» **What the exercise asks**: Send back every record exactly.

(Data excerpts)
|---|
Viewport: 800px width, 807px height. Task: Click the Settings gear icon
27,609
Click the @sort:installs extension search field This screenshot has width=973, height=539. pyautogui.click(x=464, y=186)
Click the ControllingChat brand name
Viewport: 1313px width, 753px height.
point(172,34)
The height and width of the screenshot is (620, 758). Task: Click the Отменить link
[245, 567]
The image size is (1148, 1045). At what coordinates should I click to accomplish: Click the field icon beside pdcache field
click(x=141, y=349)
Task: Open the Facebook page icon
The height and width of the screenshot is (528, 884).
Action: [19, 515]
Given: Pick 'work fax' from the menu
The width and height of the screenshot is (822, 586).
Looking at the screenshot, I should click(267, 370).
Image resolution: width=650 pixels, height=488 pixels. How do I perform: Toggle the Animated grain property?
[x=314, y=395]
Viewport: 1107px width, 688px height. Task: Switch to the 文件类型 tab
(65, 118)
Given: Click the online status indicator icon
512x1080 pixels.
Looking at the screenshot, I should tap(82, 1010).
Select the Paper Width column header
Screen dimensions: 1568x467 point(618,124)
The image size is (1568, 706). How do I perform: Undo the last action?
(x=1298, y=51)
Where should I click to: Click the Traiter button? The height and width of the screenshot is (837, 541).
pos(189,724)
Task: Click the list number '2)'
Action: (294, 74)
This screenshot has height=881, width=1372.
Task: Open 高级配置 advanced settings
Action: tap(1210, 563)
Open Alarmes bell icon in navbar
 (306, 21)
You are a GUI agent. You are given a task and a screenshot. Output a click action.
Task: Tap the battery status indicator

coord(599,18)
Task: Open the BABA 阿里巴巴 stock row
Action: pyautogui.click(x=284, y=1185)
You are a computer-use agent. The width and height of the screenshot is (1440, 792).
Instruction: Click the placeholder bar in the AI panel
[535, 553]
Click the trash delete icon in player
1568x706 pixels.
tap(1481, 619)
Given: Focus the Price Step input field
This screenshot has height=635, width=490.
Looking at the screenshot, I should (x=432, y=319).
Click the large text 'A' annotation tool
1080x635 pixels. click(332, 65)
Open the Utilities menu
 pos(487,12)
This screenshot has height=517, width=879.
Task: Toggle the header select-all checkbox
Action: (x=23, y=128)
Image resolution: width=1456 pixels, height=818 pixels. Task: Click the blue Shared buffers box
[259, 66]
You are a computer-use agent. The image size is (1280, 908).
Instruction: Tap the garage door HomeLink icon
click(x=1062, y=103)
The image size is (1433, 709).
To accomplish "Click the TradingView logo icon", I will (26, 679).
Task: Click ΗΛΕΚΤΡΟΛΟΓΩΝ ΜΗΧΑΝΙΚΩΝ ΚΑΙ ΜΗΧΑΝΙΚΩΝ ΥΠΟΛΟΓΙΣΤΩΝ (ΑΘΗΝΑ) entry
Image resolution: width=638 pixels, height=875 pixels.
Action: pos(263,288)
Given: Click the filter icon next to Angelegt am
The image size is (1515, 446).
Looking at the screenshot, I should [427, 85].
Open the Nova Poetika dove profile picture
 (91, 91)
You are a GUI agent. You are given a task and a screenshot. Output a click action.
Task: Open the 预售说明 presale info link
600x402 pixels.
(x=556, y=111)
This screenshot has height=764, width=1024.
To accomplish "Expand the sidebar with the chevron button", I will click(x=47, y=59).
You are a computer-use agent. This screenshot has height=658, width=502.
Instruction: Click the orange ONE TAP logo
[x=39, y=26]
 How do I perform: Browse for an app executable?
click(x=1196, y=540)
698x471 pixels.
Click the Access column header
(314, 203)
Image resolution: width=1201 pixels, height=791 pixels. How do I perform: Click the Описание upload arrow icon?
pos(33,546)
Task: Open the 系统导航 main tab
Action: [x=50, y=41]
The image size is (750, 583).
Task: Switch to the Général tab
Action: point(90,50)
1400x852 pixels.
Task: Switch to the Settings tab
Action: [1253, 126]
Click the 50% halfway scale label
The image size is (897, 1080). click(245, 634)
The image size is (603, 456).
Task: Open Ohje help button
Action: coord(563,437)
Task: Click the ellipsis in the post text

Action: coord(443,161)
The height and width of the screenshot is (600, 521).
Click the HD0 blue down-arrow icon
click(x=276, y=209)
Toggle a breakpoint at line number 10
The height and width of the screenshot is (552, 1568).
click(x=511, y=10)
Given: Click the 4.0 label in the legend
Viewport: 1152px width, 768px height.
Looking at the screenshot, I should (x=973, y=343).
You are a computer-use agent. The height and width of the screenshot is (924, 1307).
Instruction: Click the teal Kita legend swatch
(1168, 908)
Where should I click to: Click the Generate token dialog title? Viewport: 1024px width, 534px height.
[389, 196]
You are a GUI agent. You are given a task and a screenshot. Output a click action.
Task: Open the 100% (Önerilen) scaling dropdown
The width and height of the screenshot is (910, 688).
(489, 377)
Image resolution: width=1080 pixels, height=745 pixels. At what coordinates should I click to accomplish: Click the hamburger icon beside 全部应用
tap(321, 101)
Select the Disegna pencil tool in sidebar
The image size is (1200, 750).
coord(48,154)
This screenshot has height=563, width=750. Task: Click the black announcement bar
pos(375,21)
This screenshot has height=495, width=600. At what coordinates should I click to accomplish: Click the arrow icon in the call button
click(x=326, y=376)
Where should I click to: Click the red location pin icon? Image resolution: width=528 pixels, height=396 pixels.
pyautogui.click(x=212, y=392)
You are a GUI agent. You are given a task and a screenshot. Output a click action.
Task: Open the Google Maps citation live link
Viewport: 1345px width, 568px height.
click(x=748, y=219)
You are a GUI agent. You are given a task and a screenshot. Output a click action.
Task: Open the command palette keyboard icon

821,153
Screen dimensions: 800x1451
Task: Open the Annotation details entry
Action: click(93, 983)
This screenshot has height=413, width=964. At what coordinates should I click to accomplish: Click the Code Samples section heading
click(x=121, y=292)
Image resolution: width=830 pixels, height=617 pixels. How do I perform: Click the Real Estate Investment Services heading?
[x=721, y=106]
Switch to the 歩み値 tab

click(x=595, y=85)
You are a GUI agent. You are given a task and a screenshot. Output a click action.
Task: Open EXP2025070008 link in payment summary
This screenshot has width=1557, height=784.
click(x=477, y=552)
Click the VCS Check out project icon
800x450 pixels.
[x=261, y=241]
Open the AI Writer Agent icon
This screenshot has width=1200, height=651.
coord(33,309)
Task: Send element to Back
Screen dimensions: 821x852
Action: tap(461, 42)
|---|
» **Answer section**:
Viewport: 800px width, 807px height. Task: Click the Settings gear icon
27,609
Click the @sort:installs extension search field This screenshot has width=973, height=539. pyautogui.click(x=464, y=186)
Click the ControllingChat brand name
Viewport: 1313px width, 753px height.
point(172,34)
The height and width of the screenshot is (620, 758). Task: Click the Отменить link
[245, 567]
The image size is (1148, 1045). At what coordinates should I click to accomplish: Click the field icon beside pdcache field
click(x=141, y=349)
Task: Open the Facebook page icon
The height and width of the screenshot is (528, 884).
Action: [19, 515]
Given: Pick 'work fax' from the menu
The width and height of the screenshot is (822, 586).
Looking at the screenshot, I should click(267, 370).
Image resolution: width=650 pixels, height=488 pixels. How do I perform: Toggle the Animated grain property?
[x=314, y=395]
Viewport: 1107px width, 688px height. Task: Switch to the 文件类型 tab
(65, 118)
Given: Click the online status indicator icon
512x1080 pixels.
Looking at the screenshot, I should tap(82, 1010).
Select the Paper Width column header
Screen dimensions: 1568x467 point(618,124)
The image size is (1568, 706). How do I perform: Undo the last action?
(x=1298, y=51)
Where should I click to: Click the Traiter button? The height and width of the screenshot is (837, 541).
pos(189,724)
Task: Click the list number '2)'
Action: (294, 74)
This screenshot has height=881, width=1372.
Task: Open 高级配置 advanced settings
Action: tap(1210, 563)
Open Alarmes bell icon in navbar
 (306, 21)
You are a GUI agent. You are given a task and a screenshot. Output a click action.
Task: Tap the battery status indicator

coord(599,18)
Task: Open the BABA 阿里巴巴 stock row
Action: pyautogui.click(x=284, y=1185)
You are a computer-use agent. The width and height of the screenshot is (1440, 792).
Instruction: Click the placeholder bar in the AI panel
[535, 553]
Click the trash delete icon in player
1568x706 pixels.
tap(1481, 619)
Given: Focus the Price Step input field
This screenshot has height=635, width=490.
Looking at the screenshot, I should (x=432, y=319).
Click the large text 'A' annotation tool
1080x635 pixels. click(332, 65)
Open the Utilities menu
 pos(487,12)
This screenshot has height=517, width=879.
Task: Toggle the header select-all checkbox
Action: (x=23, y=128)
Image resolution: width=1456 pixels, height=818 pixels. Task: Click the blue Shared buffers box
[259, 66]
You are a computer-use agent. The image size is (1280, 908).
Instruction: Tap the garage door HomeLink icon
click(x=1062, y=103)
The image size is (1433, 709).
To accomplish "Click the TradingView logo icon", I will (26, 679).
Task: Click ΗΛΕΚΤΡΟΛΟΓΩΝ ΜΗΧΑΝΙΚΩΝ ΚΑΙ ΜΗΧΑΝΙΚΩΝ ΥΠΟΛΟΓΙΣΤΩΝ (ΑΘΗΝΑ) entry
Image resolution: width=638 pixels, height=875 pixels.
Action: pos(263,288)
Given: Click the filter icon next to Angelegt am
The image size is (1515, 446).
Looking at the screenshot, I should [427, 85].
Open the Nova Poetika dove profile picture
 (91, 91)
You are a GUI agent. You are given a task and a screenshot. Output a click action.
Task: Open the 预售说明 presale info link
600x402 pixels.
(x=556, y=111)
This screenshot has height=764, width=1024.
To accomplish "Expand the sidebar with the chevron button", I will click(x=47, y=59).
You are a computer-use agent. This screenshot has height=658, width=502.
Instruction: Click the orange ONE TAP logo
[x=39, y=26]
 How do I perform: Browse for an app executable?
click(x=1196, y=540)
698x471 pixels.
Click the Access column header
(314, 203)
Image resolution: width=1201 pixels, height=791 pixels. How do I perform: Click the Описание upload arrow icon?
pos(33,546)
Task: Open the 系统导航 main tab
Action: [x=50, y=41]
The image size is (750, 583).
Task: Switch to the Général tab
Action: point(90,50)
1400x852 pixels.
Task: Switch to the Settings tab
Action: [1253, 126]
Click the 50% halfway scale label
The image size is (897, 1080). click(245, 634)
The image size is (603, 456).
Task: Open Ohje help button
Action: coord(563,437)
Task: Click the ellipsis in the post text

Action: coord(443,161)
The height and width of the screenshot is (600, 521).
Click the HD0 blue down-arrow icon
click(x=276, y=209)
Toggle a breakpoint at line number 10
The height and width of the screenshot is (552, 1568).
click(x=511, y=10)
Given: Click the 4.0 label in the legend
Viewport: 1152px width, 768px height.
Looking at the screenshot, I should (x=973, y=343).
You are a computer-use agent. The height and width of the screenshot is (924, 1307).
Instruction: Click the teal Kita legend swatch
(1168, 908)
Where should I click to: Click the Generate token dialog title? Viewport: 1024px width, 534px height.
[389, 196]
You are a GUI agent. You are given a task and a screenshot. Output a click action.
Task: Open the 100% (Önerilen) scaling dropdown
The width and height of the screenshot is (910, 688).
(489, 377)
Image resolution: width=1080 pixels, height=745 pixels. At what coordinates should I click to accomplish: Click the hamburger icon beside 全部应用
tap(321, 101)
Select the Disegna pencil tool in sidebar
The image size is (1200, 750).
coord(48,154)
This screenshot has height=563, width=750. Task: Click the black announcement bar
pos(375,21)
This screenshot has height=495, width=600. At what coordinates should I click to accomplish: Click the arrow icon in the call button
click(x=326, y=376)
Where should I click to: Click the red location pin icon? Image resolution: width=528 pixels, height=396 pixels.
pyautogui.click(x=212, y=392)
You are a GUI agent. You are given a task and a screenshot. Output a click action.
Task: Open the Google Maps citation live link
Viewport: 1345px width, 568px height.
click(x=748, y=219)
You are a GUI agent. You are given a task and a screenshot. Output a click action.
Task: Open the command palette keyboard icon

821,153
Screen dimensions: 800x1451
Task: Open the Annotation details entry
Action: click(93, 983)
This screenshot has height=413, width=964. At what coordinates should I click to accomplish: Click the Code Samples section heading
click(x=121, y=292)
Image resolution: width=830 pixels, height=617 pixels. How do I perform: Click the Real Estate Investment Services heading?
[x=721, y=106]
Switch to the 歩み値 tab

click(x=595, y=85)
You are a GUI agent. You are given a task and a screenshot. Output a click action.
Task: Open EXP2025070008 link in payment summary
This screenshot has width=1557, height=784.
click(x=477, y=552)
Click the VCS Check out project icon
800x450 pixels.
[x=261, y=241]
Open the AI Writer Agent icon
This screenshot has width=1200, height=651.
coord(33,309)
Task: Send element to Back
Screen dimensions: 821x852
Action: tap(461, 42)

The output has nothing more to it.